MONTREAL -- After waiting for months for a much-vaunted new policy around police street checks, Black Montrealers say they’re underwhelmed.

“I don't see any change,” said Kenrick McRae, whose racial profiling case went to the Montreal police’s ethics committee last year.

The new street check policy was unveiled Wednesday morning. It requires officers to pull people over only when there are “observable facts” that justify doing so.

Once they’ve pulled a person over, officers will need to inform citizens what motives led to the stop.

McRae was pulled over for a broken light—which turned out not to be broken—in 2017. He was then detained in what an ethics report later found to be an illegal arrest. The ethics committee found two officers guilty of misconduct and abuse of power. 

McRae told CTV news that without a new, solid accountability system, the policy is just words on paper.

The Centre for Research Action on Race Relations agreed the new policy won’t stop experiences like McRae’s from happening again.

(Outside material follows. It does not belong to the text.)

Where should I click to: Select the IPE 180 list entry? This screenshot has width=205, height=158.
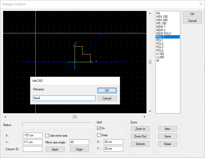pos(161,23)
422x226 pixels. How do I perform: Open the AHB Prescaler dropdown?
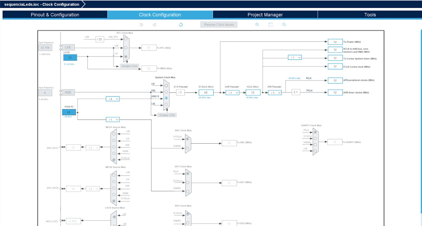click(233, 93)
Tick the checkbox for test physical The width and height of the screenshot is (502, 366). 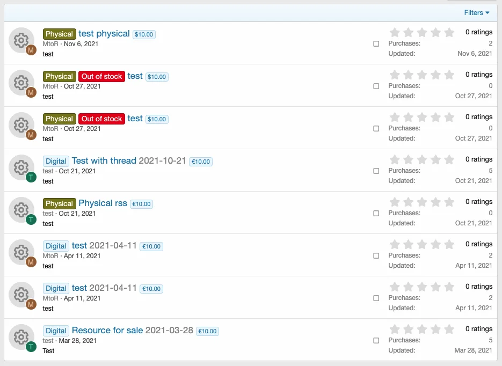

“There has to be an early warning system internally to detect police officers that will undoubtedly try to go around this policy, because that's what police officers do,” said Alain Babineau, a former Mountie who works with the centre.

"It has to be tied to sanctions if you have repeat offenders,” he said. “Serial profilers within your ranks, you’ve got to be able to fire them.”

McRae said he was hoping the new policy would force Montreal police to wear body cameras, starting immediately.

“This is our only weapon,” he said, holding up his phone. “The camera.”

“They did not come up with a policy of body cams,” he said. “Where's the accountability?”

A newly formed Montreal coalition aiming to defund the police argues that the new policy doesn’t solve the problem of biases within the force, or its culture.

They’d rather see some police funding reallocated to groups with specialized training, like social workers. They also want to meet with Montreal’s police chief.

“There is a problem and we have the solution,” said lawyer Marie-Livia Beaugé.

“We have 10 demands…that will drastically help to change that culture,” she said. 

So if “this time, for real, he wants to talk and change things, then he should contact the coalition of defunding the police.”

Other missing points from the new policy included its weak stipulations for data collection, critics argued, and the fact that police barely consulted with minority groups while writing it.

There seems to be some satisfaction coming for those who want body cams, however, as last month Mayor Valérie Plante announced that Montreal police will soon be wearing them.